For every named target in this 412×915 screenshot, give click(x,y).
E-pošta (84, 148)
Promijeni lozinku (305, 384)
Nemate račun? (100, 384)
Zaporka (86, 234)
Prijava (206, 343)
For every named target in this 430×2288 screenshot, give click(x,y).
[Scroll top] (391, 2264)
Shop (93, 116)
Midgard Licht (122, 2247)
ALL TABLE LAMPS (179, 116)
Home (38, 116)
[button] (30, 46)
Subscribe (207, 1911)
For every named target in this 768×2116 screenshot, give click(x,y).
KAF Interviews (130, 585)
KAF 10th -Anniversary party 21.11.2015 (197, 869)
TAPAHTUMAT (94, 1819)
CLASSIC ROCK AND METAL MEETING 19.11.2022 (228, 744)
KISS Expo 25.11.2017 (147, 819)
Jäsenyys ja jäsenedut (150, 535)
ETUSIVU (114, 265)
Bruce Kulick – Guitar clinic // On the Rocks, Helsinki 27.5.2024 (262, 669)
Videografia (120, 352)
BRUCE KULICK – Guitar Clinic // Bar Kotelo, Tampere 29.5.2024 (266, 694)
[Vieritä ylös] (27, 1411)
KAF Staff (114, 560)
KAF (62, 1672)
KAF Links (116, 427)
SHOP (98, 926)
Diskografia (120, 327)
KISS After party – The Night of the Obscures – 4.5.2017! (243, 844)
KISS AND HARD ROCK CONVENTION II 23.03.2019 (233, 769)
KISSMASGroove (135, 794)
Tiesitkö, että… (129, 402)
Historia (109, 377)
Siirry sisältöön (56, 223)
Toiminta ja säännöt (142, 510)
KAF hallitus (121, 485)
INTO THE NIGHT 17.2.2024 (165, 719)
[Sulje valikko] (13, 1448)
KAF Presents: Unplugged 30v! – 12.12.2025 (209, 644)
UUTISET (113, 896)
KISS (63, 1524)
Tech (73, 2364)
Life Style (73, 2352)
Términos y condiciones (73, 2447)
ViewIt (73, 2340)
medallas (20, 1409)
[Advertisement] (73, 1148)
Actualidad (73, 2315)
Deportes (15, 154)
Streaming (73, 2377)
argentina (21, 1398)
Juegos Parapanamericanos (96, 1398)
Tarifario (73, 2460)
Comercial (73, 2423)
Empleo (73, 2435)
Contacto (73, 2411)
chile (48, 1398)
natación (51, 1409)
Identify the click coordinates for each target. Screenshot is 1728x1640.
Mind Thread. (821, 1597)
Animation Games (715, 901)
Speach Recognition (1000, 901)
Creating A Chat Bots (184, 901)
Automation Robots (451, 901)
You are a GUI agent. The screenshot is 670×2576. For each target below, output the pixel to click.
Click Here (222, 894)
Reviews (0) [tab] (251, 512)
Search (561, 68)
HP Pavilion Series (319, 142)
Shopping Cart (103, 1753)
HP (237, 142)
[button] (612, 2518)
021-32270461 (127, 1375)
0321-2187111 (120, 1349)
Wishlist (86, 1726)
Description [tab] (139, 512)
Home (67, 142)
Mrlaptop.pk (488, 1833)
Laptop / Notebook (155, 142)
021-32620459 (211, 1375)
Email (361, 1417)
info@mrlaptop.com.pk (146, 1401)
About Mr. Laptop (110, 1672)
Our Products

++++

:: About this exercise ::
All lines in the records above that contain "every" are to be reported.

:: Written response ::
For every named target in this 412×915 screenshot, give click(x,y).
For every named target in this 430×2288 screenshot, give click(x,y).
For every named target in this 768×2116 screenshot, give click(x,y).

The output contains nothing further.